:: Exercise requirements ::
Find the line containing "The height and" in the entries; transcribe it and all remaining lines through the end, exactly as they appear, but not the pictures.

:: Stored items ::
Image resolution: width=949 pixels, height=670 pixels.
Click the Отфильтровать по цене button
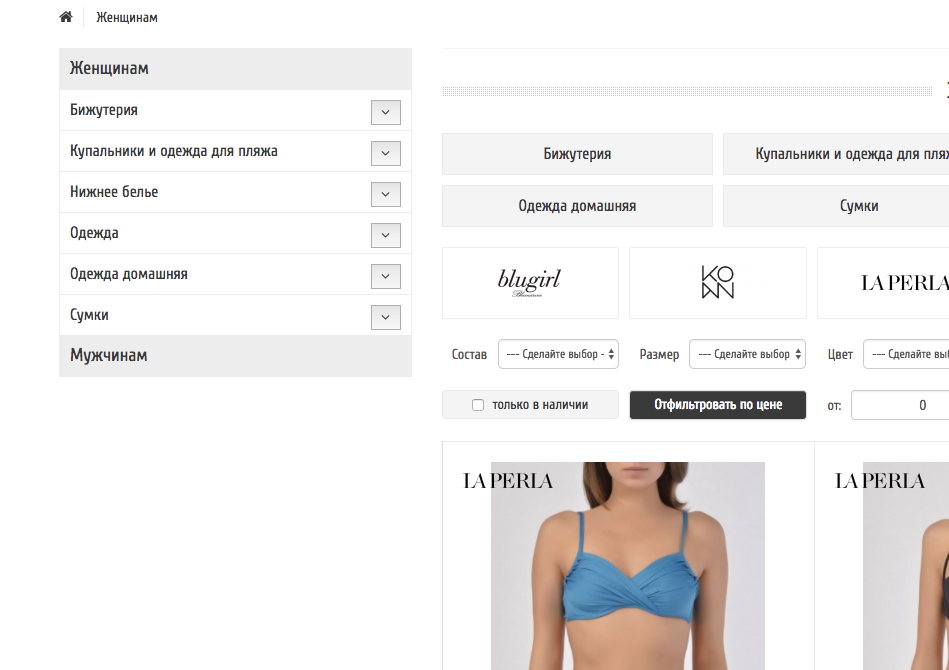pos(718,405)
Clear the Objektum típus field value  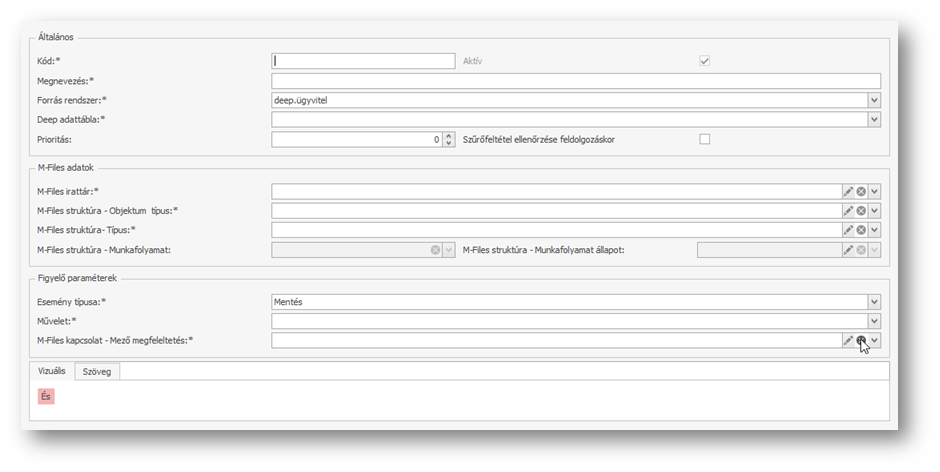(861, 211)
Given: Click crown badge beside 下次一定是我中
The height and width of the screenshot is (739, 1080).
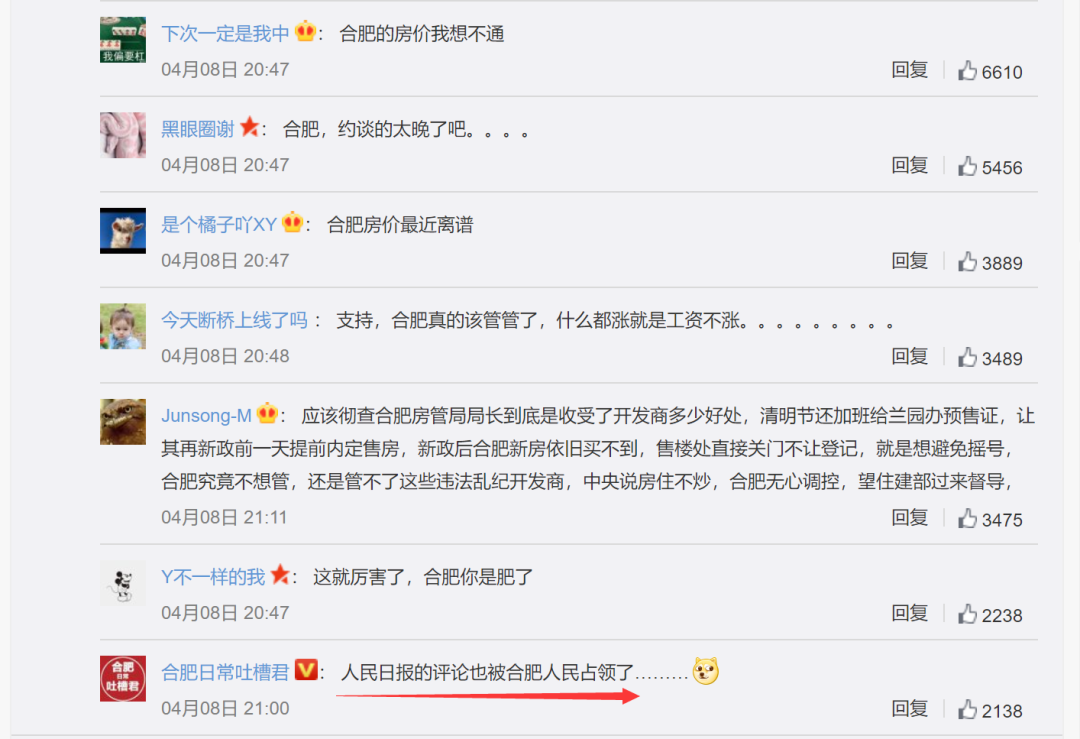Looking at the screenshot, I should tap(305, 32).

:: Worked solution ::
The height and width of the screenshot is (739, 1080).
Looking at the screenshot, I should tap(305, 32).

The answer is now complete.